### Task inputs
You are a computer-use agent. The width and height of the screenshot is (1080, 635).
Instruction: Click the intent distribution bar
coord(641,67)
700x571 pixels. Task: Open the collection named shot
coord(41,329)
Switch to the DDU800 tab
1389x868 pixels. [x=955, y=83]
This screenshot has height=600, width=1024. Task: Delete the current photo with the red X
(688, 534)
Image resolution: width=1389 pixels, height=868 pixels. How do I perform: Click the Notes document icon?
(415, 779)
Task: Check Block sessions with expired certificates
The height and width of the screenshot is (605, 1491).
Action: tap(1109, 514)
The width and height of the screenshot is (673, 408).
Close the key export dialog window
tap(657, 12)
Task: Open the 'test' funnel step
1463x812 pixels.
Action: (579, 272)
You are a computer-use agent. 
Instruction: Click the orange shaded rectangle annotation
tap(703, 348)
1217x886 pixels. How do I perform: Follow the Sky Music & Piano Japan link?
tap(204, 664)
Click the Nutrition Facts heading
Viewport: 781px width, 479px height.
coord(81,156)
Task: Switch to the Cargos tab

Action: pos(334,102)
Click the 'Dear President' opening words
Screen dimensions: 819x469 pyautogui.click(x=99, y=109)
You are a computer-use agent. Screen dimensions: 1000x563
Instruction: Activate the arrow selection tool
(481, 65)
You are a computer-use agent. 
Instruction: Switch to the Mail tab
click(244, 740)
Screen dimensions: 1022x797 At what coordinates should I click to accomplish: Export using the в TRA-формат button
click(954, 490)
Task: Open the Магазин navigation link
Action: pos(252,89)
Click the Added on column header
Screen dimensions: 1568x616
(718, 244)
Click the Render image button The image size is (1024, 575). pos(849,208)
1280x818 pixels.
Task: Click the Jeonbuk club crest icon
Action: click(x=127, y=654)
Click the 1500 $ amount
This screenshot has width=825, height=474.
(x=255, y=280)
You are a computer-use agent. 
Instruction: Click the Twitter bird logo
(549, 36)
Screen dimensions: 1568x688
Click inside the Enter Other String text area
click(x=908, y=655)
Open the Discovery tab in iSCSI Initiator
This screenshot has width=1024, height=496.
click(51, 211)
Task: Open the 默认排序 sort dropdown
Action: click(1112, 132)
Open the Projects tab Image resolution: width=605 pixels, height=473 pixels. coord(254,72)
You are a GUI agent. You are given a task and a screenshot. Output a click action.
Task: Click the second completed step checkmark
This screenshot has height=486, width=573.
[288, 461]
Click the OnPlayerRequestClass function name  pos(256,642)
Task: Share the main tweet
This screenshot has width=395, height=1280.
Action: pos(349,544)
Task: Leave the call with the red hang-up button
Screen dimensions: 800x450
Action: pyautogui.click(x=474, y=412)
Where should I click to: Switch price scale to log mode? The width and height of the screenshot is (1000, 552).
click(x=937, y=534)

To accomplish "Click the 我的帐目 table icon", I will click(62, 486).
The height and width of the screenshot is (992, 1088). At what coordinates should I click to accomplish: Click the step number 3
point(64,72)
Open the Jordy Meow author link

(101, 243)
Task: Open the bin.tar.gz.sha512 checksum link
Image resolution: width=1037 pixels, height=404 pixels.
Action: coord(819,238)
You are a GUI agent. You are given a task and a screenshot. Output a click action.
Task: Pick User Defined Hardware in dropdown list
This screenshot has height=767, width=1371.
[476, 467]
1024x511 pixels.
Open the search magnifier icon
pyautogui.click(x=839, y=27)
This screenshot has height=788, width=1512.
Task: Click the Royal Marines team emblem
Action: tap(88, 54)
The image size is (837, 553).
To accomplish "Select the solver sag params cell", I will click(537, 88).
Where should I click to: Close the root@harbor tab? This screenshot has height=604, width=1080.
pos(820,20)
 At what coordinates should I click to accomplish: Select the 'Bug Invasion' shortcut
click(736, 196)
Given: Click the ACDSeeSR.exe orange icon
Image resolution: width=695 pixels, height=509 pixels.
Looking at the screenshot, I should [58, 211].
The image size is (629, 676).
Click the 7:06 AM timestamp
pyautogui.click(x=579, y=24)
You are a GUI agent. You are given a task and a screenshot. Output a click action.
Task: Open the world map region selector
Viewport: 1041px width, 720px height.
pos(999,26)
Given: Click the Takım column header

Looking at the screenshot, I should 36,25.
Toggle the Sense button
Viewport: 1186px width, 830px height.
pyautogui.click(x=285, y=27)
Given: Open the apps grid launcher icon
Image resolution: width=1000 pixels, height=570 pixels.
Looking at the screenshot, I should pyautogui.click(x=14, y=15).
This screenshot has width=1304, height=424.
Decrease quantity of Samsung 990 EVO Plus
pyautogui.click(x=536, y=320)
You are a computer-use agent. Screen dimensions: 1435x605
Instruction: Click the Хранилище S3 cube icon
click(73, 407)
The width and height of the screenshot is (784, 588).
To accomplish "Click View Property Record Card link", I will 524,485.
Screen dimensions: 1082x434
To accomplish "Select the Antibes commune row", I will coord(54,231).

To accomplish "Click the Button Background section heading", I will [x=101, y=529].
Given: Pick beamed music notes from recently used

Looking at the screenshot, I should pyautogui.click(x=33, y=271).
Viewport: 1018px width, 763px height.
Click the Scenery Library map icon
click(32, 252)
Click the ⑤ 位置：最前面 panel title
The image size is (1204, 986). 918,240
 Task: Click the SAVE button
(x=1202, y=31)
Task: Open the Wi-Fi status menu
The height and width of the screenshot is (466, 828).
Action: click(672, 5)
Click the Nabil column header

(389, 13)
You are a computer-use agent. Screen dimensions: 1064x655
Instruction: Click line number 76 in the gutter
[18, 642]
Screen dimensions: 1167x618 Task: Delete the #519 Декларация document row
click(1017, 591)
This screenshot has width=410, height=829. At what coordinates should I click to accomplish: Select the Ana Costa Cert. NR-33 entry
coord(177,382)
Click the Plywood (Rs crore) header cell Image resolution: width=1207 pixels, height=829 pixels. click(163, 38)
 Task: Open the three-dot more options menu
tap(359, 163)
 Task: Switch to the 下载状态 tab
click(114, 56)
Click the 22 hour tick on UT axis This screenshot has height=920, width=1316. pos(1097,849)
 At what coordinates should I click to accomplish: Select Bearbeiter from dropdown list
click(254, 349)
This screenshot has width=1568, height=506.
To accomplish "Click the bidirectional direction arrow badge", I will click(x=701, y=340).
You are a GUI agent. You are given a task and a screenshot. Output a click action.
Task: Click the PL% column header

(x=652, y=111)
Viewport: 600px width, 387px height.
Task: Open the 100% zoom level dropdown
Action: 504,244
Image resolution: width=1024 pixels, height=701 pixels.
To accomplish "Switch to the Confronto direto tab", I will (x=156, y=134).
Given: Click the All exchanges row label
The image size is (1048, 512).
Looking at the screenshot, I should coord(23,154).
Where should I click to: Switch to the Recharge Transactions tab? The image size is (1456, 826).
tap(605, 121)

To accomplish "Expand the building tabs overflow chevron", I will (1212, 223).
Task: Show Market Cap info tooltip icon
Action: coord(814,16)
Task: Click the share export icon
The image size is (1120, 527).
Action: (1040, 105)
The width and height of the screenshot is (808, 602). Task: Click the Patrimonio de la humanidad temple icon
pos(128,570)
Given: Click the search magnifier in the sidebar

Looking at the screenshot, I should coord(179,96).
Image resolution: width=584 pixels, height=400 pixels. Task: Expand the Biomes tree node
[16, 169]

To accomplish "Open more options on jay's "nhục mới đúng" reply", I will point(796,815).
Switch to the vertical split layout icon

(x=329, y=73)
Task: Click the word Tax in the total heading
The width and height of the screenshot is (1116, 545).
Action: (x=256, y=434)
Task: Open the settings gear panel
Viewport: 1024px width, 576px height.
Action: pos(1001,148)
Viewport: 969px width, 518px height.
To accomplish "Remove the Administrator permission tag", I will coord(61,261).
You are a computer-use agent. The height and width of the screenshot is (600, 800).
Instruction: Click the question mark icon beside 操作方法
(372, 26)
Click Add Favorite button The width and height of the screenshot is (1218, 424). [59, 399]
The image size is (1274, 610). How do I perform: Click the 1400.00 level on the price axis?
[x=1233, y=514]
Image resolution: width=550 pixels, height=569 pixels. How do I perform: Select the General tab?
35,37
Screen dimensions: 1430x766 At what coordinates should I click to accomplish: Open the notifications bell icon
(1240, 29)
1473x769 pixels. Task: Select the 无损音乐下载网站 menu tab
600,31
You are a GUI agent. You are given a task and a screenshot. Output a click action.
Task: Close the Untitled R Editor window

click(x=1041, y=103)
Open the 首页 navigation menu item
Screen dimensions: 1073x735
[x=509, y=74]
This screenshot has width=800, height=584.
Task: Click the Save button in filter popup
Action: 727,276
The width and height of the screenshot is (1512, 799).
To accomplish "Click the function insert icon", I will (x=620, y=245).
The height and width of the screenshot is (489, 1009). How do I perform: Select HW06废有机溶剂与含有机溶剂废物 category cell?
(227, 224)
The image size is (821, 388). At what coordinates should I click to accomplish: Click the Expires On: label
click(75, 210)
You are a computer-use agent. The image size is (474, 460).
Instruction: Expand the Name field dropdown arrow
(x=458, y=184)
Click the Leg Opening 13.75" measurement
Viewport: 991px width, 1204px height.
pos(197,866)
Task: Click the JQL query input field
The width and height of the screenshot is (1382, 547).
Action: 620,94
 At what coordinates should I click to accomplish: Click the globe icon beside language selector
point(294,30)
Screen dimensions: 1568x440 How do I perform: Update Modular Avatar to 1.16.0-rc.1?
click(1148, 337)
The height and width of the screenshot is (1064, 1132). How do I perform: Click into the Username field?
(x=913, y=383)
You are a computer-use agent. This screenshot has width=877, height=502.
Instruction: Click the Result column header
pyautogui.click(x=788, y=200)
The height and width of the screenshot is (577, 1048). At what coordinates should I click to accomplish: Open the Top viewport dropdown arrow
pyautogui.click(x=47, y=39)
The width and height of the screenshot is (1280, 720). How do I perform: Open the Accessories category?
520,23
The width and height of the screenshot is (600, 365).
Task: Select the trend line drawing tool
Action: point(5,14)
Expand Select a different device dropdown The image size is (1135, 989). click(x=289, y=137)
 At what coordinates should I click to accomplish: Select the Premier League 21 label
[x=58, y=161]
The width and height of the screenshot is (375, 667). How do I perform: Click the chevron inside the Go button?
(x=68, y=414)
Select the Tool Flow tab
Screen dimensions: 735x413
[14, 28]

### Brief
Would you print exactly and only the lines of the material above that run from the line with "Click the 22" through the line with "This screenshot has width=1568, height=506.", both included?

### Solution for this problem
Click the 22 hour tick on UT axis This screenshot has height=920, width=1316. pos(1097,849)
 At what coordinates should I click to accomplish: Select Bearbeiter from dropdown list
click(254, 349)
This screenshot has width=1568, height=506.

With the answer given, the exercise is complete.